Overigens heeft de gemeente ervoor gezorgd dat niet alle onbenutte geluidruimte onbeperkt beschikbaar blijft. Op een aantal toetspunten zijn strengere immissiewaarden voorgeschreven en is benutting van de resterende geluidruimte alleen mogelijk door toepassing van de afwijkingsbevoegdheid. Door deze systematiek kunnen er rechtsmiddelen worden aangewend op het moment dat wordt besloten om die geluidruimte te benutten.

Ruimtelijke ordening

Speelpark Oud Valkeveen – Gooise Meren: ABRvS 6 januari 2021, ECLI:NL:RVS:2021:7

Ze bestaan nog: hele oude bestemmingsplannen.
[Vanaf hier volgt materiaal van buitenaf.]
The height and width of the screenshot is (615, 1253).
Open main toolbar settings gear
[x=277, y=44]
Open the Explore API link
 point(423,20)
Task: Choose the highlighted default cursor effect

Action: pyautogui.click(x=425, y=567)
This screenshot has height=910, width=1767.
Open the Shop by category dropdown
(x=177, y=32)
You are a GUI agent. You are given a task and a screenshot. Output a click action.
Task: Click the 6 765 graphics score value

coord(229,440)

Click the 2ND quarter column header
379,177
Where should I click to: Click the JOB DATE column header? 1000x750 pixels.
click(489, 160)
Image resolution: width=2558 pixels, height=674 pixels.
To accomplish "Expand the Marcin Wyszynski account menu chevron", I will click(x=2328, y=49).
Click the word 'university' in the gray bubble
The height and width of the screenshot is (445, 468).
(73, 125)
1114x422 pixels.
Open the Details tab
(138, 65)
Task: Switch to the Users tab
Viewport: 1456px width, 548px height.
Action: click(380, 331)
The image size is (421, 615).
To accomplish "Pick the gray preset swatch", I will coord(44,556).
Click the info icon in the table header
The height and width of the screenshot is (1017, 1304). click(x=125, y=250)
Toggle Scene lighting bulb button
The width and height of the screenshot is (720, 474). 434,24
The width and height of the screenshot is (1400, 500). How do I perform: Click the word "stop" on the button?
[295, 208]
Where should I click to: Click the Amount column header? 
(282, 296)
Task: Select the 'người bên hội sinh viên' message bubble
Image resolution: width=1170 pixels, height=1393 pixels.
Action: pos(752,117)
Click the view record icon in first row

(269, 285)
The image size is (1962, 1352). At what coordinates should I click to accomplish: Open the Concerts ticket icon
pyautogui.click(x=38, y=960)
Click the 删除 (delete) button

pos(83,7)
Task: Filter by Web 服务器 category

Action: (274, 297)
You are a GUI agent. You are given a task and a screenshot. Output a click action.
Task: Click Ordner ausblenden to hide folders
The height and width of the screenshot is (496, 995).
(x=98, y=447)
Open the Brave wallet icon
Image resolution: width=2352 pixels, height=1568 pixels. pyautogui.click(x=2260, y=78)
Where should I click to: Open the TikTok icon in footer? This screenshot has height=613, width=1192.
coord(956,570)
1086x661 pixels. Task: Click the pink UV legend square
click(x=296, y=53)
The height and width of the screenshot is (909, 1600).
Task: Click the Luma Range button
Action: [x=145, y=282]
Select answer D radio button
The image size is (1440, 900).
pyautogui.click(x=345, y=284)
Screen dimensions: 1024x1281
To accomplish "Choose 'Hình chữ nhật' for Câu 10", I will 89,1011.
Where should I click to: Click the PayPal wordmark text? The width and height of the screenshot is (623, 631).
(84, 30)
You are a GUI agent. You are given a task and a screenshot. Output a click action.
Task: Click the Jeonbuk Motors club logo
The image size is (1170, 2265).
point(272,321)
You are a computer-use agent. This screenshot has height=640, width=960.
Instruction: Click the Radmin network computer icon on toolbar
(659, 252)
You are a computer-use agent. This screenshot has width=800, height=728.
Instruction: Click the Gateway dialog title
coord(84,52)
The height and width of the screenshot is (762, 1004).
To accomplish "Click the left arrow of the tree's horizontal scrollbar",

Het geldende bestemmingsplan voor speelpark Oud Valkeveen dateert uit 1976. Een poging in 2010 om het bestemmingsplan te moderniseren sneuvelde bij de Afdeling. Nu wordt een nieuwe poging gedaan. Volgens de gemeente moet daarmee onder andere de druk die het speelpark op de omgeving legt worden ingedamd.

De gemeente wil voorkomen dat deze ‘hele grote kinderspeeltuin’ een attractiepark wordt. Speelpark Oud Valkeveen bestaat uit een grote buitenspeeltuin, een binnenspeeltuin, een strand, diverse horecavoorzieningen en een theater met bijbehorende parkeergelegenheid voor 500 auto’s en een overloopparkeerterrein voor de piekdagen. Naast het speelpark is een zelfstandig pannenkoekenrestaurant gevestigd. Het speelpark ligt dichtbij een woongebied, een Natura 2000-gebied en een Natuurnetwerk Nederland gebied.

De eigenaar van het speelpark is het niet eens met het nieuwe bestemmingsplan omdat het te beperkend is voor zijn bedrijfsvoering. Maar ook enkele omwonenden en een (belangen)verenigingen zijn het niet eens met het nieuwe plan.

De eigenaar verzet zich tegen de strikte vastlegging van de locaties van bestaande speeltoestellen en de bouwhoogten daarvan. Onder het oude bestemmingsplan was het mogelijk om speeltoestellen tot 25 meter hoog te bouwen. Nu zijn in de buitenzone van het speelpark de bouwgrenzen exact om de bestaande speeltoestellen getrokken en is de maximaal toegestane bouwhoogte daarop afgestemd. Alleen in het middenterrein zijn er mogelijkheden om speeltoestellen te verplaatsen of hogere speeltoestellen te realiseren.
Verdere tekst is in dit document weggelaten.